About
四国に位置する香川県は、「うどん」がとても有名です。県民1人当たりの年間うどん消費量は220玉と言われ、もちろん日本一。地元でも毎日のようによく食べられています。香川県内にさぬきうどんを食べさせる店は800軒以上あるといわれ、美味しいうどんを食べに、全国から人がやってきます。一方で、「客を待たせずにおいしいうどんを提供したい」「讃岐うどんはコシが命で、時間を置いたうどんは出さない」「工場でうどんを製造する工程で、切れ端などの部分が出てしまう」などの理由から、廃棄うどんの量も多く、年間推計6000トン(小麦粉換算)以上ものうどんが廃棄されています。

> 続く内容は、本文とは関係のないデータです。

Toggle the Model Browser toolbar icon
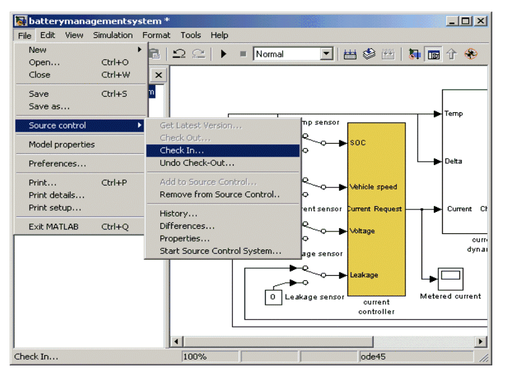Viewport: 509px width, 377px height. tap(434, 55)
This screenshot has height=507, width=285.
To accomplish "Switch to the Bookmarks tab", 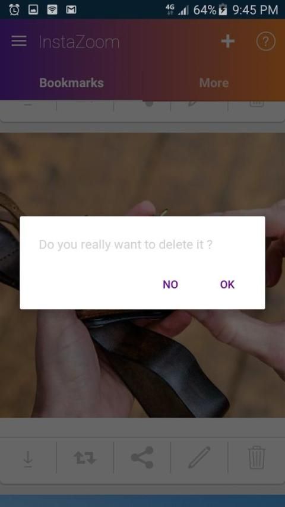I will 71,83.
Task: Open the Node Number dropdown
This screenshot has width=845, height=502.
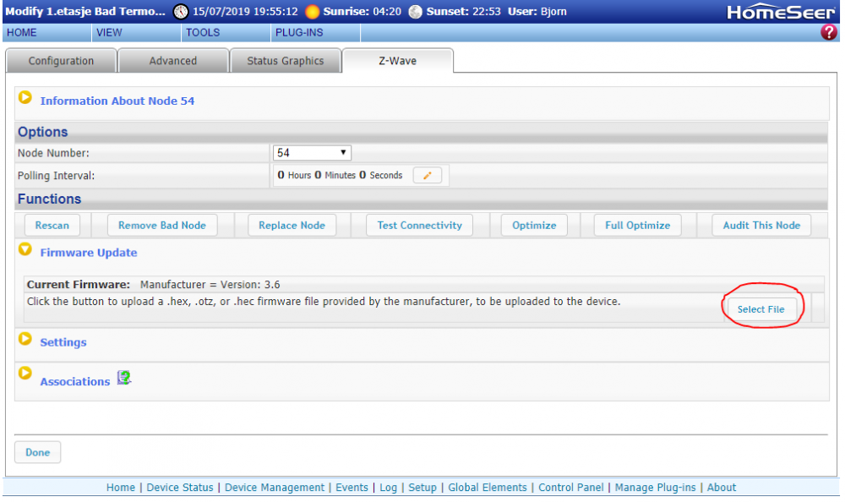Action: click(312, 153)
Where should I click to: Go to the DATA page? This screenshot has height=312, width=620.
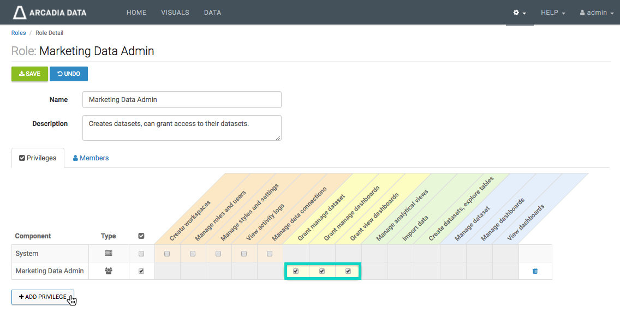point(212,13)
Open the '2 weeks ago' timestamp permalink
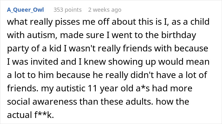The height and width of the screenshot is (124, 222). [x=105, y=10]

うどん店から日々捨てられているうどんを、厄介な生ゴミとして廃棄処分するのではなく、循環サイクルの環の中に組み入れてリサイクルすることで、さぬきうどん店から廃棄物を減らし、持続可能な循環型社会のシステム・モデルを構築すしようという取組なのです。
うどんをまるごと循環させる
ストーリー
Our Story
「うどん県」として全国的に有名になった香川県。一方で、食べられずに捨てられているうどんがたくさんあることが分かりました。「もったいない」を合言葉に、2012年1月から、産学民官の協働プロジェクトとしてうどんまるごと循環プロジェクトが始まりました。
2012年1月~2013年3月までの期間において、うどん残渣からバイオエタノールを作りうどんを茹でる燃料として活用したり、うどんから出来た液肥でうどんのトッピングであるネギを栽培するなど、着実に実績を重ねてまいりました。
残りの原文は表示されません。